Product placement

I still have friends that complain about product placement in movies. It used to be something that got to me as well but many years ago I kinda just got over it. Why? Because it properly reflects a realistic version of the world we live in.

Look down at your clothes, look at your desk, look out the window. You see product labels over everything. Your shirt might have a huge SUPREME written across it (if you’re one of the cool kids that is!). Your pants might have a red Levi’s tag sticking out of it. Your shoes mights have the unmistakable 3 stripes that are synonymous with Adidas. Look at your computer/phone/tablet that you are reading this on what logo is staring back at you? You have headphones, eating lunch, putting on nail polish? Almost everything has glaring labels. So why wouldn’t the media we take in reflect that?

When people think of product placement they think film and TV but the earliest instances to product placement also include literature and paintings. Examples of this include shipping companies lobbying to be included in the 1873 Jules Verne epic “Around the World in Eighty Days”; the inclusion of distinctive bottles and labels of Bass Beer beside a bar maid in Manet’s painting “A Bar at the Folies-Bergère”; and in films produced by the Lumière brothers in 1876 featured Sunlight Soap which may be the first instance of paid product placement. 

But at that point not everything had big, distinctive labels.
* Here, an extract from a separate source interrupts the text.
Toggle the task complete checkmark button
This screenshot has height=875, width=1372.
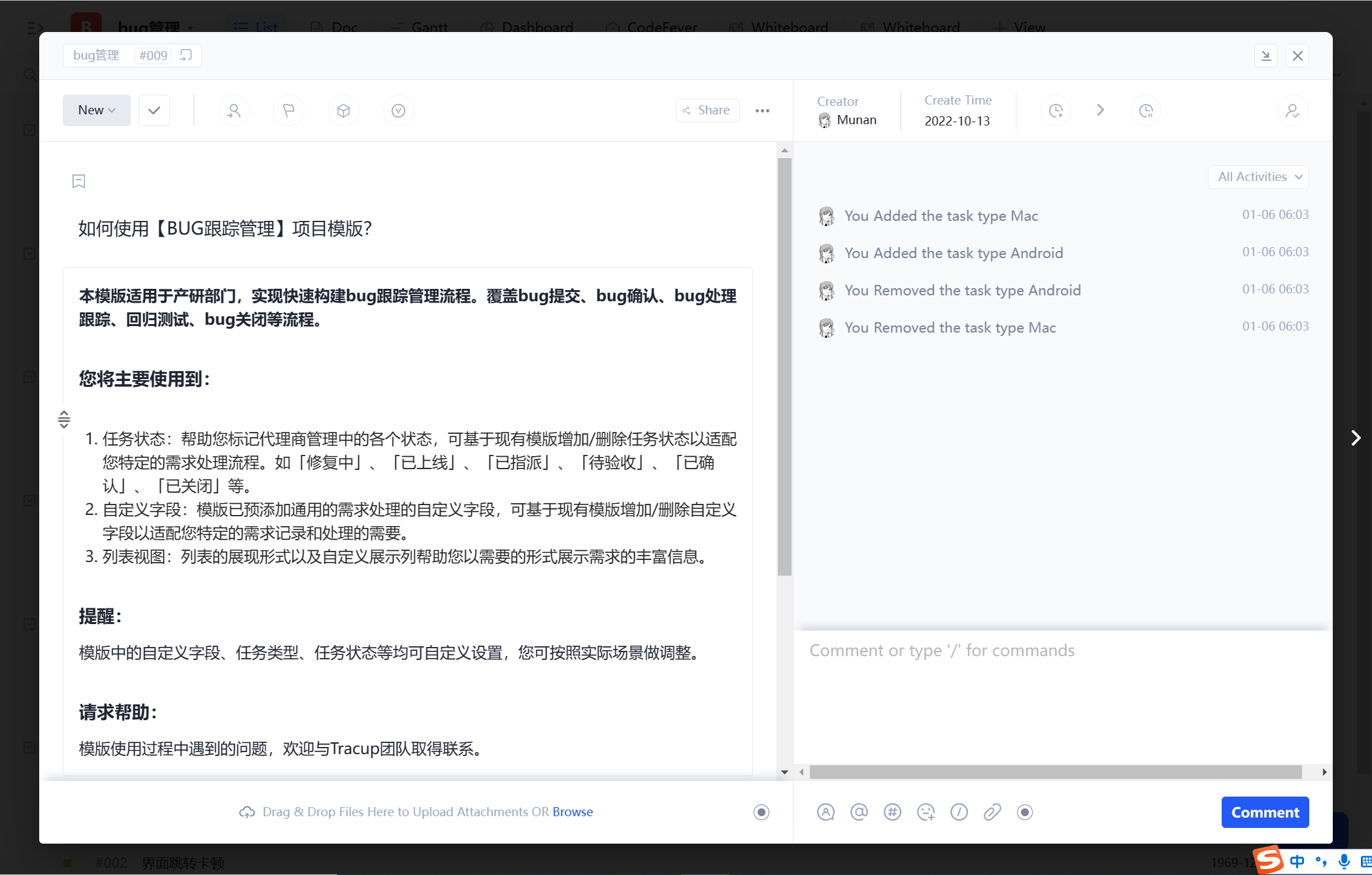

This is a combination of things being made by hand/at home and products not yet fighting for market saturation. So having scenes in media not filled with labels made sense.

Since then there had been a steady increase in the inclusion of specific products and names used in media, whether paid or not, to improve the awareness of specific products. In some cases this strategic placement saved companies. One of the most famous cases is RayBan where placement in Tom Cruise movies starting with Risky Business as he wears their now classic wayfarers and then in Top Gun where he sports their aviators is said to have brought the company from the verge of bankruptcy.

But in the 80s and 90s that product placement came to a pinnacle where it was so abundant and obvious that it became a bit of a joke in itself. 

After that there wasn’t really a decrease in product placement but more of a mindful adjustment of how these products are placed in films and on television. They are placed in an environment in such a way that it isn’t obvious but at least seen my the audience and when interacted with, they aren’t actively focused on. 

But also to get around product placements some productions went with “faux placements” where they replaced products with fake products/companies created for the show or film. Such as Morley cigarettes in “The X-Files”; Big Kahuna Burger in Tarantino films; Mooby Corporation in Kevin Smith Movies; and there are many more.

But since those initial placements, our world has changed drastically. Films now a days would not look right without product placement. Like I mentioned at the start, our world is littered with labels, product names, and neon signs. Being somewhere or showing a film devoid of that just seems strange. Like trying to be normal, but a bit too normal, and then that just makes it weird. 

Some films and TV shows are still much more blatant with their product placement and that can be annoying.

We get it! You’re driving __________ cars in this movie!

But many have learned to integrate this in a much more natural, realistic way. And really that is just a true reflection of life.